Bin Feng malt tanzende Bürger

Ein Motiv, das man in vielen Städten Chinas sieht, hat Bin Feng aufgegriffen: Menschen, die in Parks und auf Plätzen mit Hingabe Walzer, Tango und andere klassische Paartänze tanzen. Feng stellt die Tanzenden auf einem Teil seiner Bilder nackt dar. Zwischen den Tänzern entstünden Wärme und Zugehörigkeit, sie brauchten keine Kleidung, sagt Feng. Er setzt damit ein Zeichen gegen „die Kälte, die heute in unserer Gesellschaft herrscht“.

Noch deutlicher wird die Gesellschaftskritik in den Bildern von Jin Li, der auf bunten Bildern Gruppen zeigt, die sich aus den unterschiedlichsten Typen zusammensetzen. Aus den Gedichten, die einst die Tuschemalereien vervollständigten, hat er kurze Sätze gemacht, die er neben die Figuren auf die Leinwand wirft. „Food is the God of the People“ (Nahrung ist der Gott der Leute) steht da etwa neben einem von Würsten umrahmten Quartett, das zum Teil selbst ein bisschen etwas von schlachtreifen Schweinchen hat.

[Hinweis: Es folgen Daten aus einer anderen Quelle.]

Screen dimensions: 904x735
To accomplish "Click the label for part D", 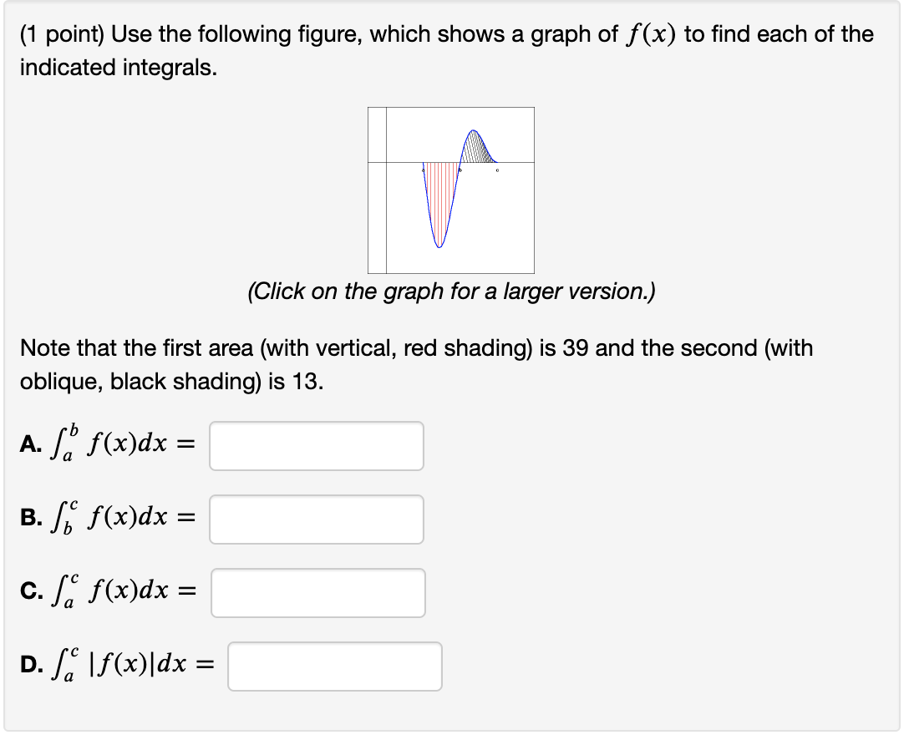I will pyautogui.click(x=31, y=664).
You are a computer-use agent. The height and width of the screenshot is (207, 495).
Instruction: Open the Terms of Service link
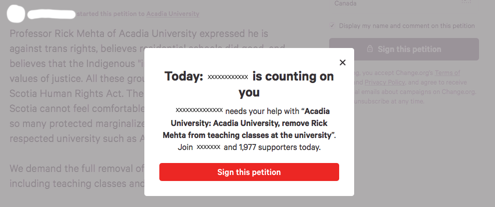(447, 73)
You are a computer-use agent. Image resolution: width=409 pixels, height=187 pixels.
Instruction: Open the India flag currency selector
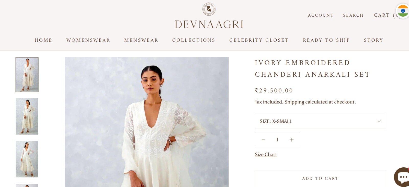tap(403, 11)
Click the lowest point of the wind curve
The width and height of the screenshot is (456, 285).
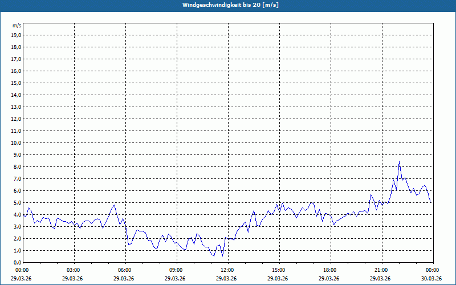[x=222, y=256]
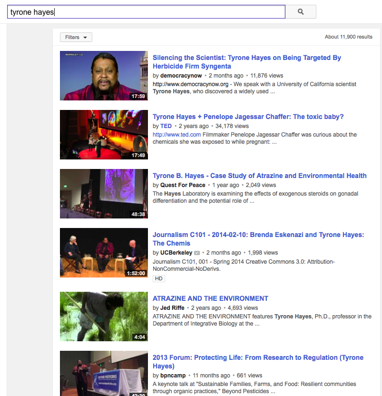382x396 pixels.
Task: Go to the TED channel
Action: pos(166,126)
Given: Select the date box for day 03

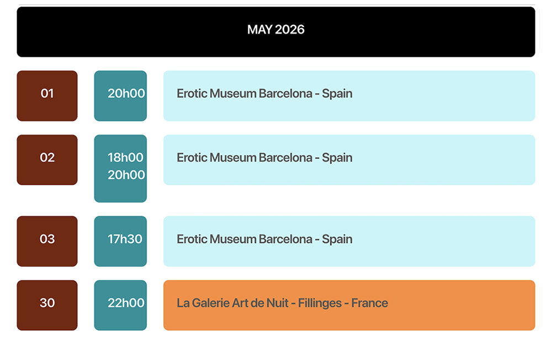Looking at the screenshot, I should tap(47, 241).
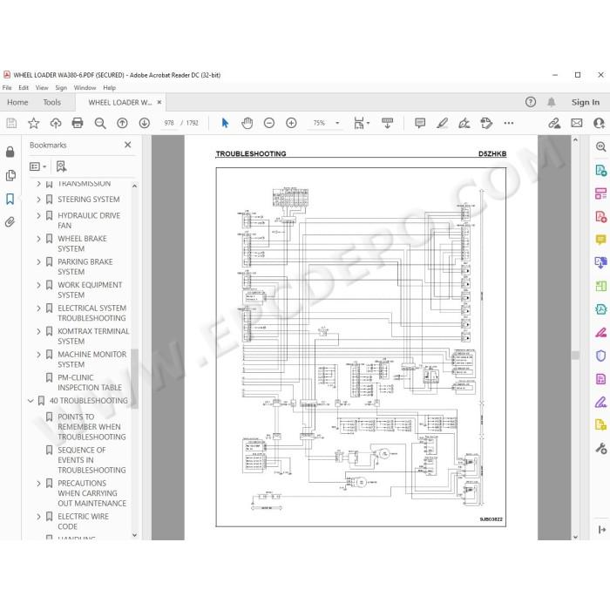The height and width of the screenshot is (610, 610).
Task: Click the page number input field
Action: 169,123
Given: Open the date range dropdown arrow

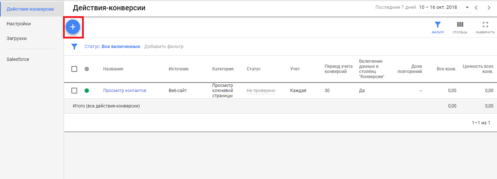Looking at the screenshot, I should point(467,8).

Kalligrafie-Workshop und mehr in der Kunsthalle

Workshop
: Der in Stuttgart und Peking lebende Künstler Xianwei Zho leitet am 25. April um 16 Uhr einen zweistündigen Kalligrafie-Workshop (Anmeldung bis 4. April, Telefon 0 71 61/65 07 95). Um 19 Uhr folgt ein Talk mit dem Kunsthallenleiter Werner Meyer über die Ausstellung und die aktuelle Situation der Kunstakademien in China.

Kinder:
An diesem Samstag von 11 bis 13 Uhr können Kinder im Alter von fünf bis zehn Jahren zur „Malzeit“ kommen. Zusammen mit Kunstpädagogen betrachten sie zuerst die Ausstellung, dann wird im Kinderatelier gezeichnet (Anmeldung bis Donnerstag, 29. März, 14 Uhr). Kosten: fünf Euro. Die „Malzeit“ wird immer samstags angeboten.

Erwachsene:
Es gibt Führungen am Karfreitag, Ostersonntag und Ostermontag jeweils um 15 Uhr. Am Donnerstag, 5. April, kann man die Ausstellung bei einer „Lunchführung“ um 12.30 Uhr kennenlernen (Anmeldung bis 4. April, 14 Uhr). Weitere Führungen sind sonntags um 15 Uhr und donnerstags (mit Anmeldung) um 12.30 Uhr.